Back-to-back runs to second place in Sepang and Valencia allowed Rins to end up fifth overall in the final riders’ standings.

“Next year I’m going to fight to the max,” said the 22-year-old, who signed a two-year extension with Suzuki earlier in 2018. “I have a lot of experience now.

“From Holland, when Suzuki brought a more powerful engine, I started to feel better.

“I think I’ve earned more respect from others. We have been taking small steps upwards. I didn’t expect to score so many podiums at all.”

Rins, who will start testing for next year in Valencia on Tuesday, says feedback from the test team suggests that Suzuki has made another step forward with the 2019 version of its engine.

“We did an incredible second part of the season,” Rins said. “We did a lot of information for Suzuki, and already in Japan Sylvain Guintoli, our test rider, he try different chassis, different engines with a bit more power.

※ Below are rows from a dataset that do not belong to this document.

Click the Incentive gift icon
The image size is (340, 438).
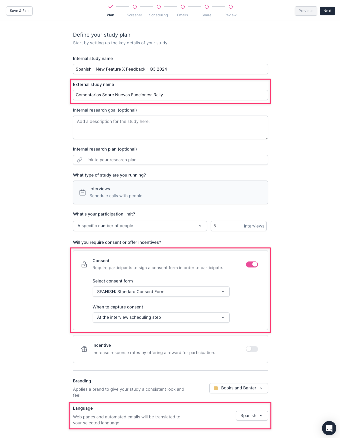coord(84,349)
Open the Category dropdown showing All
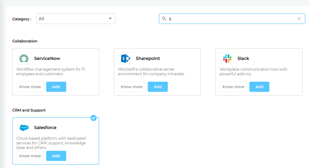 tap(75, 19)
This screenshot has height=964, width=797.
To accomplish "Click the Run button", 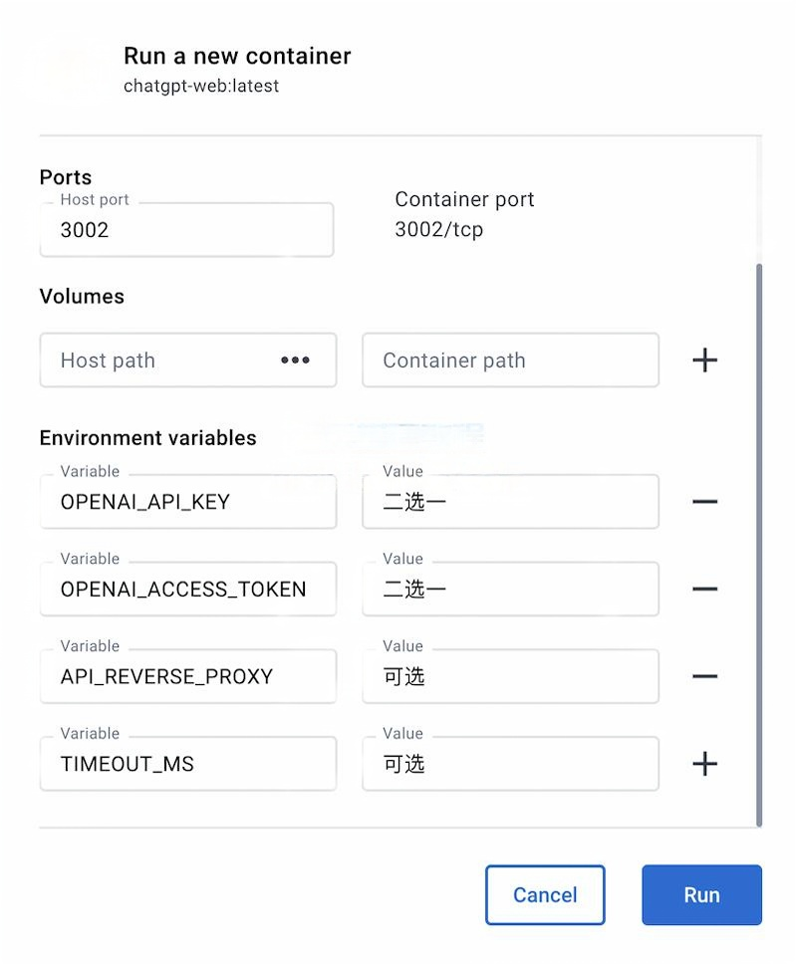I will click(x=701, y=894).
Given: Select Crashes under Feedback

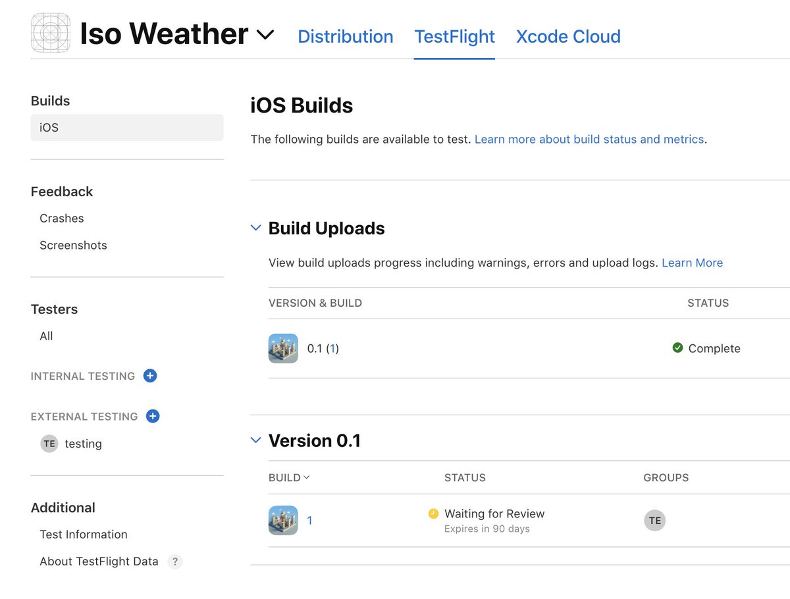Looking at the screenshot, I should tap(61, 218).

“Last year we did a bad choice on the engine and we couldn’t fight for the podium.

“I don’t test yet but Guintoli is riding a lot with this new engine and he says it’s going very good, very fast on the top, sixth gear, so I’m very happy and very excited to start Tuesday.”

Rins will partner Joan Mir in 2019-20, the Moto2 recruit having replaced MotoGP race winner Andrea Iannone in the line-up.

Iannone, who is testing with his new Aprilia team in Valencia, finished five places behind Rins in the 2018 standings and scored two fewer podiums than his Spanish teammate.

He said he would “never understand” why Suzuki sought to replace him, while team boss Davide Brivio cited off-track factors like “image requirements” in response.

Rins said he was happy to have come out on top against Iannone in 2018, but gave credit to his now-former teammate’s abilities.

“The first rider you want to beat is your teammate,” Rins said. “I’m very happy to have done that and to have scored more podiums than he did.

“I can’t complain about him. He has been an incredible rider.

“Maybe without Iannone I would’ve relaxed. I h him all the best at Aprilia.”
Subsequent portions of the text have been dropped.